Task - Every line from the one with "검색 (303, 67)" to the final line of the listing below should be repeated exactly, and only those.

"""

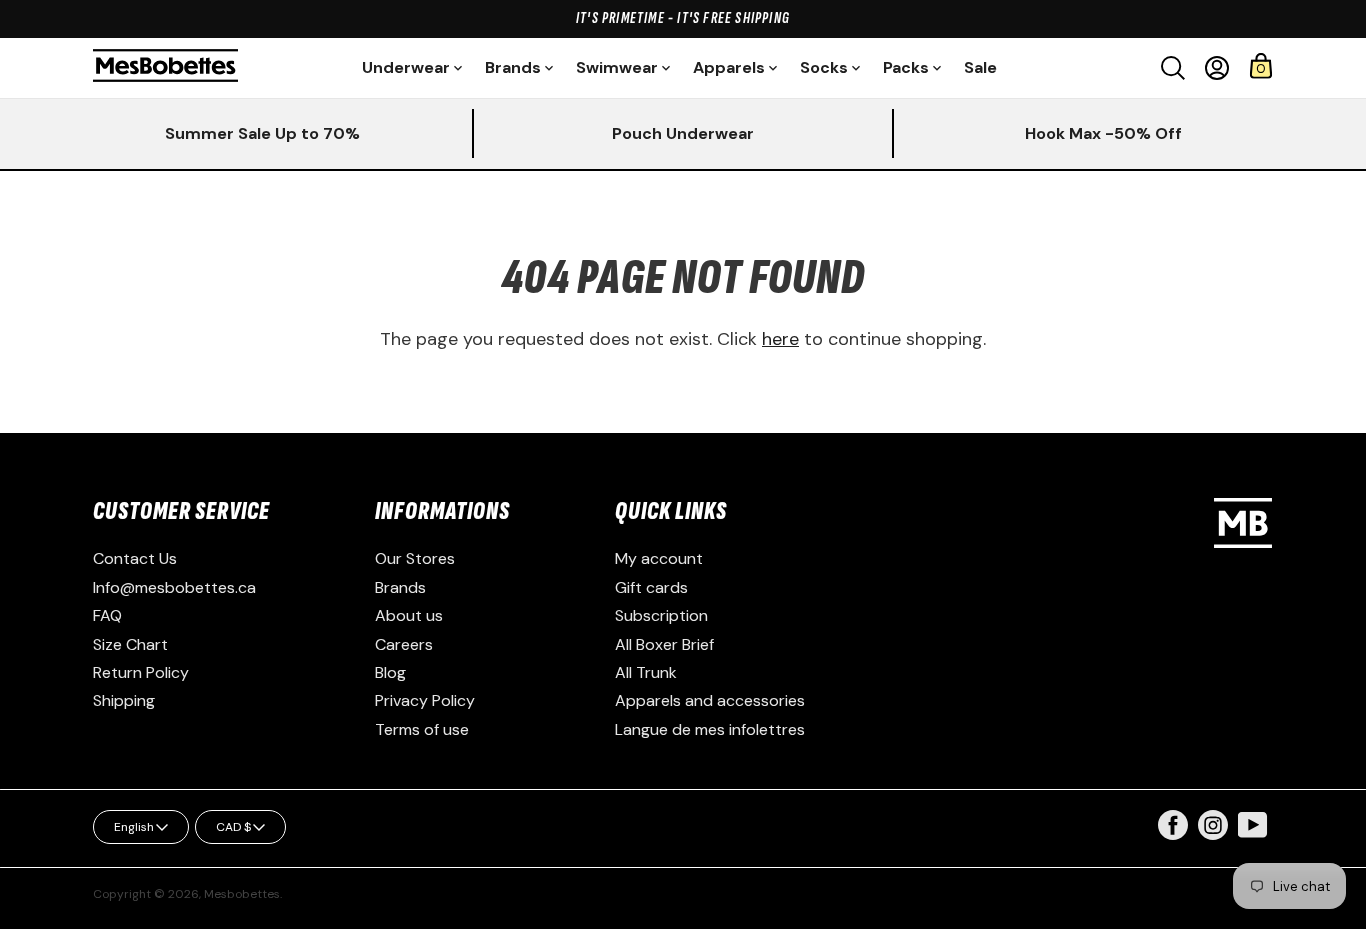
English (134, 827)
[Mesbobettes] (165, 67)
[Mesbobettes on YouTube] (1253, 823)
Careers (404, 644)
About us (409, 615)
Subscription (661, 615)
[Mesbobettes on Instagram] (1213, 834)
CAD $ (233, 827)
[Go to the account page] (1217, 68)
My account (659, 558)
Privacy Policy (425, 700)
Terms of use (422, 729)
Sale (980, 67)
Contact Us (135, 558)
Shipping (124, 700)
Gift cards (651, 587)
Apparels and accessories (710, 700)
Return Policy (141, 672)
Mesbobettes (242, 894)
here (780, 339)
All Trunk (646, 672)
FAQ (107, 615)
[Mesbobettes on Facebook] (1173, 834)
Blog (390, 672)
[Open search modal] (1173, 68)
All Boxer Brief (664, 644)
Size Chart (130, 644)
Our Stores (415, 558)
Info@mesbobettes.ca (174, 587)
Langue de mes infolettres (710, 729)
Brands (400, 587)
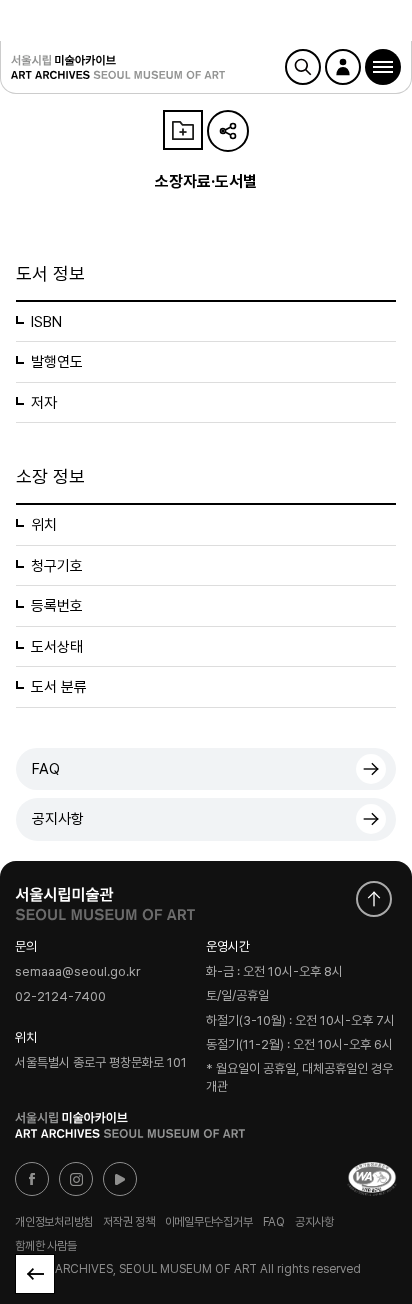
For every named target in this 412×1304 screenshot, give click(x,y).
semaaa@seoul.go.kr (78, 972)
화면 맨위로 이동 (374, 899)
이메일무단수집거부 (209, 1222)
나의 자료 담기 (183, 130)
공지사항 (58, 819)
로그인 (343, 67)
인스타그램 (76, 1179)
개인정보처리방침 (54, 1222)
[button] (383, 67)
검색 (303, 67)
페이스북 (32, 1179)
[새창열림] (105, 899)
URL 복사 (228, 131)
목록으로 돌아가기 (35, 1274)
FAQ (46, 769)
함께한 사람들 (45, 1246)
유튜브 (120, 1179)
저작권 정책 (129, 1222)
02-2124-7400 (60, 996)
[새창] (372, 1179)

"""

Expected answer -
검색 (303, 67)
페이스북 (32, 1179)
[새창열림] (105, 899)
URL 복사 (228, 131)
목록으로 돌아가기 (35, 1274)
FAQ (46, 769)
함께한 사람들 (45, 1246)
유튜브 (120, 1179)
저작권 정책 (129, 1222)
02-2124-7400 (60, 996)
[새창] (372, 1179)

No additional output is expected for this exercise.